I should have stated that the system is a Fedora 36 workstation edition.

I will look into the info you provided and have a go at running those commands if they are available to me for the system I am in otherwise I have a lot more info to work with than previously so thank you again.
 
I'd try in a VM with a pair of virtual disks first, to see how it works out first :)

sgdisk is part of the gptfdisk package on my distro, not sure about Fedora. It does non-interactive GPT partitioning, useful in scripts. "gdisk" is the interactive version (like fdisk, but more GPT options).

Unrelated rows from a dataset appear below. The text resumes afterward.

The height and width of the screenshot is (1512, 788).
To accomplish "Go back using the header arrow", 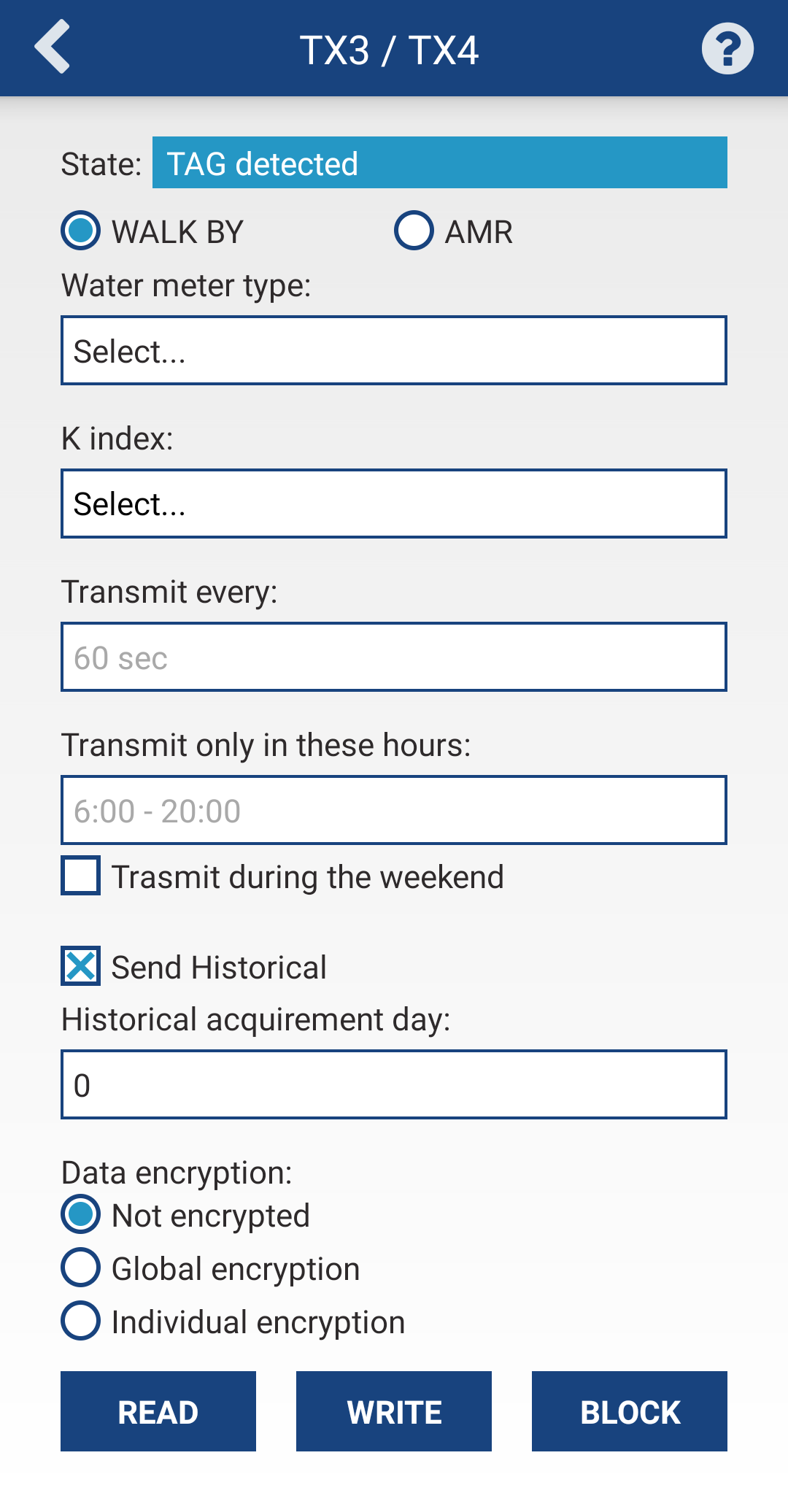I will pyautogui.click(x=53, y=47).
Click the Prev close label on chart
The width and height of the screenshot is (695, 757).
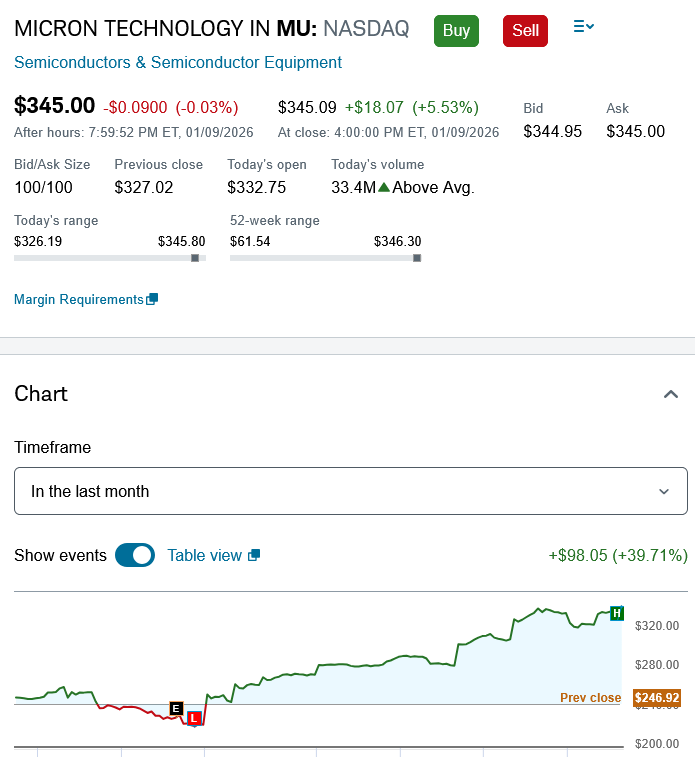590,698
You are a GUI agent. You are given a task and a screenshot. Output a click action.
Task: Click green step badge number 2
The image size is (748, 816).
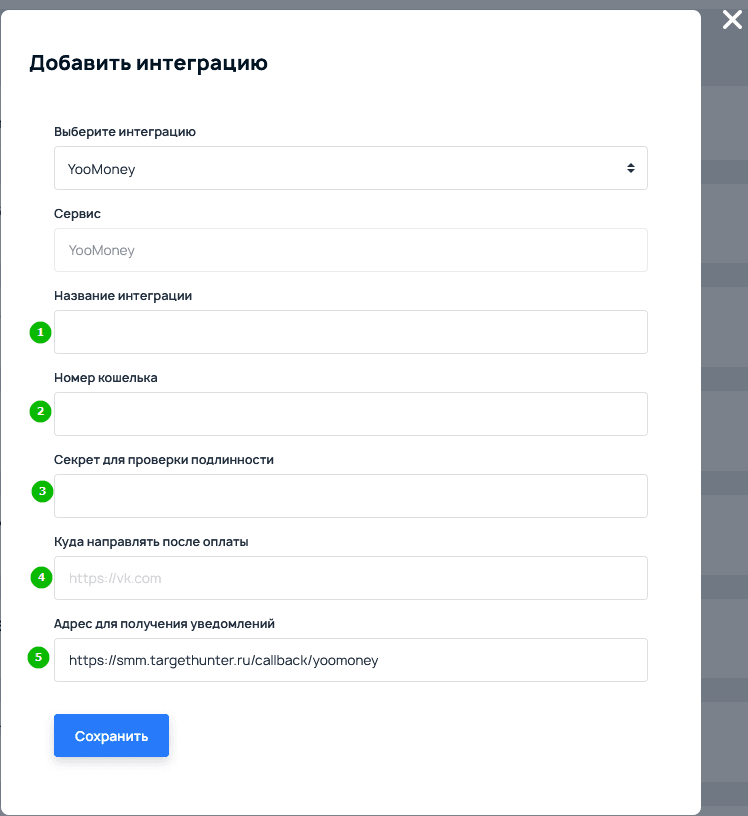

If the disk sizes are different, then you'd need to manually create the partition table first, in the same partition order.

If you have/want MBR partitions, that part would be different.

Sorry I don't know any pre-made tools that do the whole lot. Like you said, Clonezilla might do the job - but I haven't used it for a long time.

I know that Clonezilla can be a bit more clever than just a straight dd, I think it uses e2image/xfs_copy/etc to only copy allocated blocks, not free space, so if you only have 10GB of files on a 1TB drive, it won't take forever.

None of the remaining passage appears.